Binary Data Conversion
Data can be read from a file in a binary format containing the "raw" bytes of data by specifying as data when accessing the file:
put file "/tmp/aFile" as data into dataBytes
Some operations, such as extracting a range of bytes from the data, will use the data in its raw format:
put bytes 1 to 4 of dataBytes into firstBytes
Other operations, such as displaying its value, will automatically convert the data to text. When converting between binary data and text, the defaultStringEncoding is used to interpret the data as characters, or (in the other direction) to encode characters of text as data.

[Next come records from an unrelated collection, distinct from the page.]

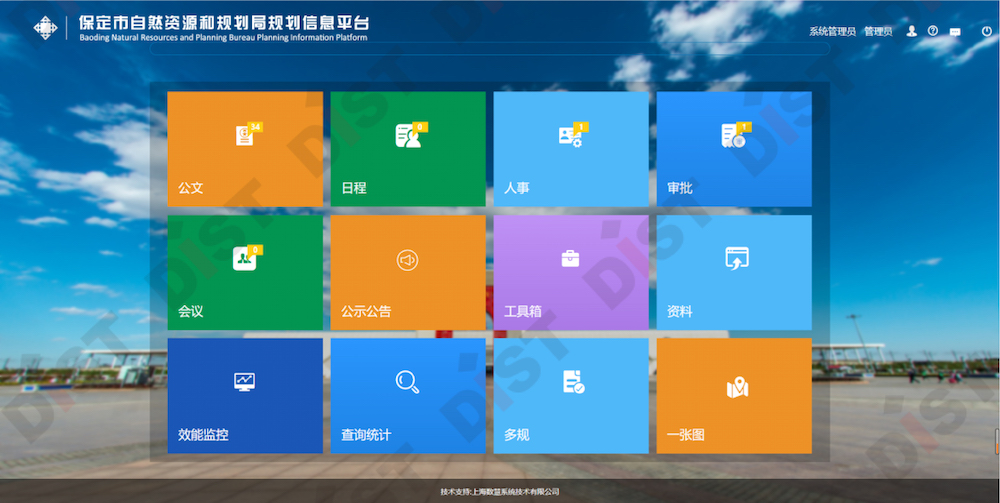Viewport: 1000px width, 503px height.
Task: Click the 管理员 username in the header
Action: pos(878,32)
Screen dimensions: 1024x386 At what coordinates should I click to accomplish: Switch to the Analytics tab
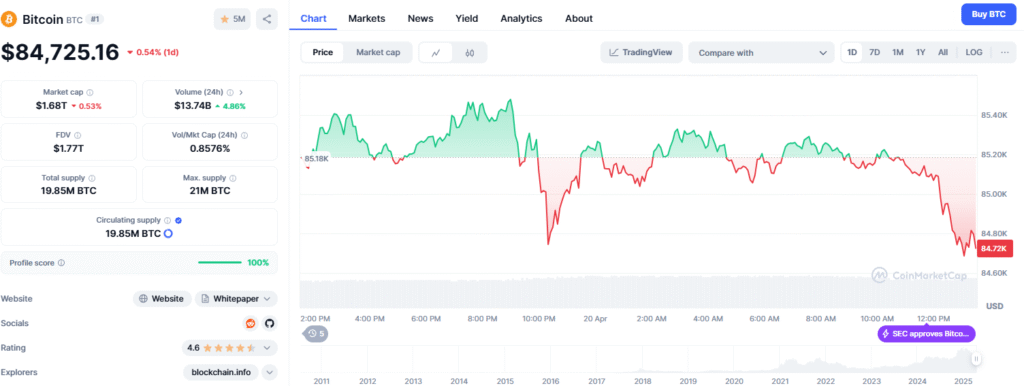point(521,18)
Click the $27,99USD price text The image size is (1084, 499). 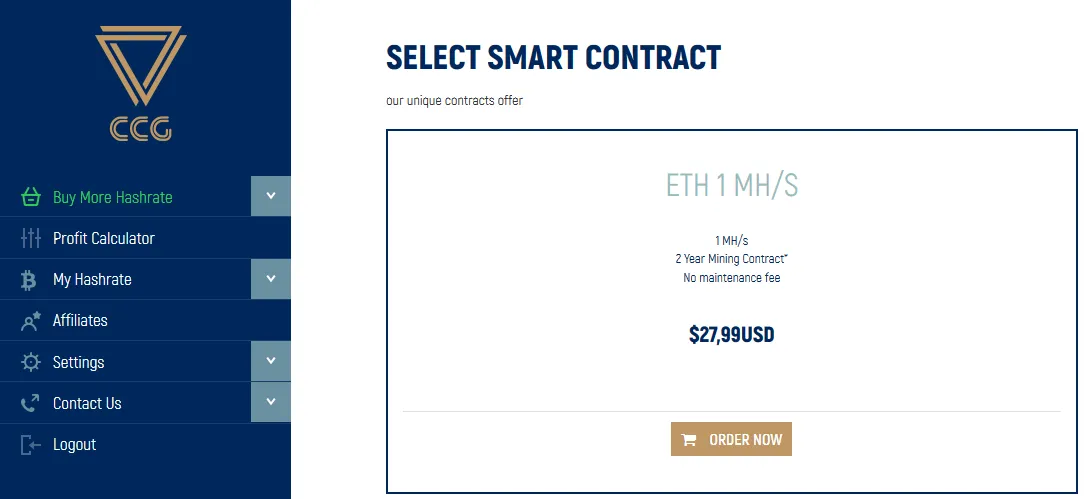tap(731, 335)
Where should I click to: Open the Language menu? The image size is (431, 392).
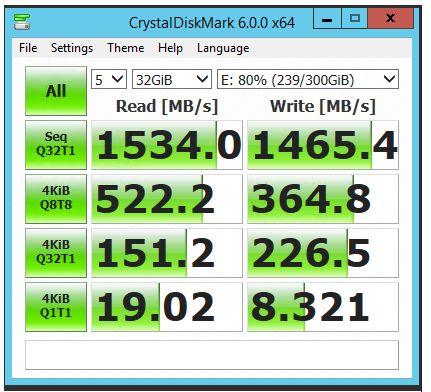click(223, 48)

Properties such as the numberFormat let you control the form a value will take when it is converted to text, but don't let you control when that will occur. Look at this brief script:
set amount1 to 33
set amount2 to 44
set the numberFormat to "0.00"
put amount1 + amount2 into total
displayOutput total-- the numberFormat doesn't get applied here
displayOutput total as text-- getting total as text forces the numberFormat to be applied here
to displayOutput of something
put "The value is: " & something
If the intent is to pass total to the displayOutput command formatted with two decimal places, the first call to displayOutput above will fail. The problem is that total is represented internally as a number and will be passed to displayOutput in that form, where the displayOutput handler's numberFormat will determine how it ultimately gets formatted. To force these numbers to be converted to text using the local numberFormat setting, the as text operator can be used, as in the second call to displayOutput above.
Similarly, the as number, as date, as time, as data, or as color operators, or the related asText, asNumber, asDate, asTime, asData, and asColor functions, can be used to force a value to be evaluated explicitly in those formats.
Related Global Properties:
NumberWords, OrdinalWords, TimeInterval, TimeIntervalWords, ByteSize, and ByteSizeWords Functions
Behavior: These functions convert a number, an interval of time (in seconds), or a file size (in bytes) to a friendlier format using words. The text that results from any of these functions (except ordinalWords) can be converted back to a number using the value() function (below).
put numberWords(90) -- "ninety"
put numberWords(427.8) -- "four hundred twenty-seven point eight"
put ordinalWords(90) -- "ninetieth"
put timeInterval(90) -- "1 minute 30 seconds"
put timeIntervalWords(90) -- "one minute thirty seconds"
put timeIntervalWords(11520) -- "three hours twelve minutes"
put byteSize(5242880) -- "5 megabytes"
put byteSizeWords(90) -- "ninety bytes"
Other Value Conversions
In addition to numbers, lists, and property lists, there are some other values that may have non-textual internal representations. These internal values will be converted to text automatically as needed. In addition to the value types discussed earlier in this section, these include values representing dates and times, and also color values. There are also some formatting functions not mentioned earlier that can be used to convert values explicitly from one format to another.
Color values can be represented internally in a binary format. When displayed or converted to text, the current setting of the colorFormat global property is used to control the format. Colors are described in detail in Color Values in SenseTalk.
Date and time values in SenseTalk are often represented using an internal format that includes both the actual date/time value and a text format that is used to convert the value to text when needed. To convert a date/time value from one format to another, the formattedTime function or the convert command can be used, along with the settings in the timeFormat global property. Dates and times are described in detail in Date and Time Values in SenseTalk.
The merge() and format() functions, described in Text and Data Manipulation, are very versatile functions that can be used for a variety of general formatting needs. The standardFormat function described in that section is useful for converting any value to a text format suitable for archiving.